По моему мнению, скажу я вам, с нами, англичанами, обращаются лучше, чем с большинством прочих. Нас уважают, зная, что мы не ведем войну на зверский манер, типа тех балканских парней, отсюда и соответствующее обхождение. Зато попадись русский полякам, австриец узкоглазым или даже конфедерат — янки, ему вряд стоит рассчитывать на комфорт. Говорят, что сейчас все поменялось и война не является больше джентльменской забавой (как будто раньше было по-другому), и что для «новых профессионалов» пленник — это всего лишь пленник, со всеми вытекающими отсюда последствиями. Не знаю: мы обращались друг с другом сносно, а вряд ли вся эта орава из Сандхерста [42] может похвастаться, что хоть на йоту компетентнее нас. Гляньте на этого молодого выскочку Китченера [43] — чего не хватает таким парням, так это хорошей бабенки, ну, или двух.

Как бы то ни было, по большому счету, нигде я не встречал лучшего с собой обращения, чем у русских. Впрочем, причина тут не столько в доброте, сколько в невежестве. С того самого момента, как я врастяжку валялся среди казаков, я обнаружил, что на меня смотрят со своего рода восхищением. И впечатлило их так сильно не само фиаско Легкой бригады, а непредсказуемость, проявляющаяся во всем, что касается англичан, — в их глазах мы были как люди, свалившиеся с Луны или сделанные из динамита, готовые взорваться при малейшей неосторожности. Правда в том, что они — простой народ и солдаты, по меньшей мере, — настолько темные, необразованные люди, что при виде чего-то странного и непонятного цепенеют до поры, пока им не растолкуют что да как, да что к чему. В те дни, ну это само собой, многие из них являлись рабами — за исключением казаков — и вели себя соответственно.

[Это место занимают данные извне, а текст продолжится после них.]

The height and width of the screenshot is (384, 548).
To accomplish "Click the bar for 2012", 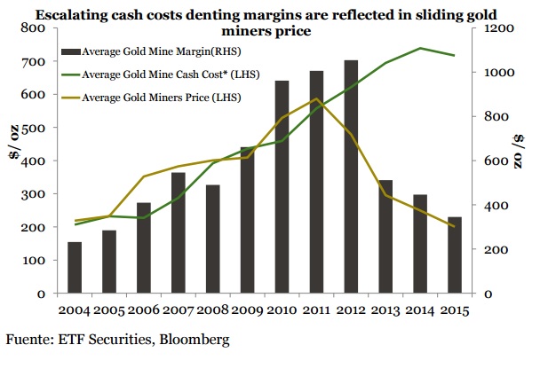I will [x=351, y=177].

Я мог бы еще многое порассказать обо всем этом, но ограничусь пока тем, что казаки держались от меня на расстоянии, удивленно пялясь, пока с коня не соскочил один из их офицеров. Он помог мне встать и предложил сдаться. Не уверен, что он понял сказанное мной, даже говори я по-русски (которого в ту пору не знал), к тому же я был слишком потрясен и унижен, чтобы выражаться связно. Офицер вел меня сквозь толпу, и я сообразил, что расправа мне не грозит и тот адский водоворот остался позади, поэтому стал собираться с мыслями, намечая план.

Меня подвели к палатке с дежурившими у входа двумя мощными казаками — черноморцами, как я впоследствии узнал, — в мохнатых шапках и с красными пиками. И вот я сижу, прислушиваясь к доносящемуся снаружи разговору; время от времени в палатку просовывалось лицо какого-нибудь офицера; изучив меня, оно снова исчезало. Меня все еще одолевали дрожь и слабость, правое ухо совершенно оглохло от разрывов, но, прислонившись спиной к шесту, я с торжеством думал только об одном: я цел и здоров! Одному Богу известно как, но я пережил избиение Легкой бригады, не говоря уж о более ранних событиях этого дня — казалось, год прошел с того момента, как мы с гайлендерами Кэмпбелла стояли на позиции, а ведь прошло всего пять часов. «Ты опять выкрутился, приятель, — говорил я себе, — ты будешь жить». Так значит, выше голову, нос по ветру и ушки на макушке!

В этот миг появляется невысокого роста подвижный парень в шикарном белом мундире, черных сапогах и шлеме с коронованным орлом.

— Ланской, — начинает он на хорошем французском, которым, к слову сказать, владело большинство образованных русских, — майор, Гвардейский кирасирский. С кем имею честь?

— Флэшмен, — говорю. — Полковник. Семнадцатый уланский.

— Очень приятно, — кланяется он. — Могу ли я просить вас об одолжении проследовать за мной к генералу Липранди, [44] который сгорает от нетерпения познакомиться с таким выдающимся и храбрым офицером?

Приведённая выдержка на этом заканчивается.